Marianna Schreiber trafiła do wojska
Żona ministra z PiS poinformowała na swoim profilu na Instagramie, że właśnie rozpoczyna szkolenie wojskowe. Jej fani wiedzą jednak już o tym od dawna, ponieważ wszystkie przygotowania oraz zgłoszenie relacjonowała w swoich mediach społecznościowych.
Dobrze wiemy, że Marianna Schreiber to kobieta wielu talentów. "Pedagog, terapeutka, matka, żona polityka, aktywistka, założycielka fundacji „Spektrum Marianny”, założycielka partii Mam Dość 2023, modelka, sportowiec, a od niedawna twórca" – pisała niedawno o sobie po wydaniu książki, o czym przeczytacie tutaj.

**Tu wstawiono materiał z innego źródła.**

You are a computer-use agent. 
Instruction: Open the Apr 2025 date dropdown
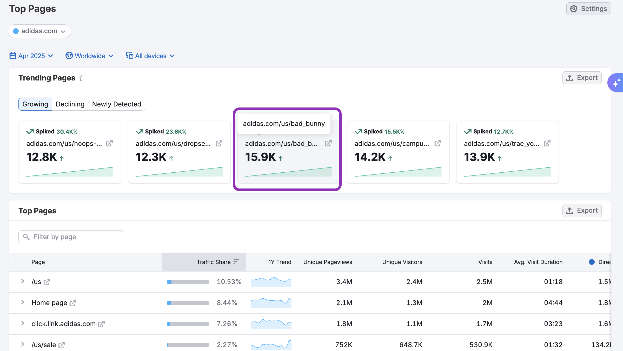coord(31,56)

Teraz do listy należy dodać również szeregową. Po przygotowaniach, Schreiber nie kryła łez. Tym także podzieliła się na Instagramie. Dodała także osobiste wyznanie na Twitterze: "Dziś ostatni dzień wolności przed wojskiem. Przyznaję, dawno się tak nie bałam. Mam nadzieję, że wyjdę silniejsza i jeszcze bardziej odporna na hejt. Hejtują ludzie słabi. Ważne, żeby to rozumieć. Dziękuję z całego serca wszystkim osobom za ogromne wyrazy wsparcia".
"To nie jest słabością przyznać się do tego, że ktoś się czegoś boi. Może się tak zdarzyć, że zrezygnuję, bo nie dam rady, bo nie jesteśmy ze stali. Jesteśmy tylko ludźmi i każdy ma inne uczucia i inaczej przeżywa różne sytuacje" – tak z kolei mówiła na nagraniu umieszczonym na Instagramie. Oczywiście w jej oczach pojawiły się łzy.
Już po pierwszym dniu szkolenia mogliśmy zobaczyć w mediach społecznościowych kilka urywków od żony ministra. Pokazała m.in. siebie w "wojskowym outficie" i jeden z posiłków.
Jeśli zastanawialiście się, jak wygląda współczesny człowiek renesansu – macie odpowiedź. Działania Marianny Schreiber mogą być poddawane krytyce przez wielu, ale zaparcia odmówić jej nie można!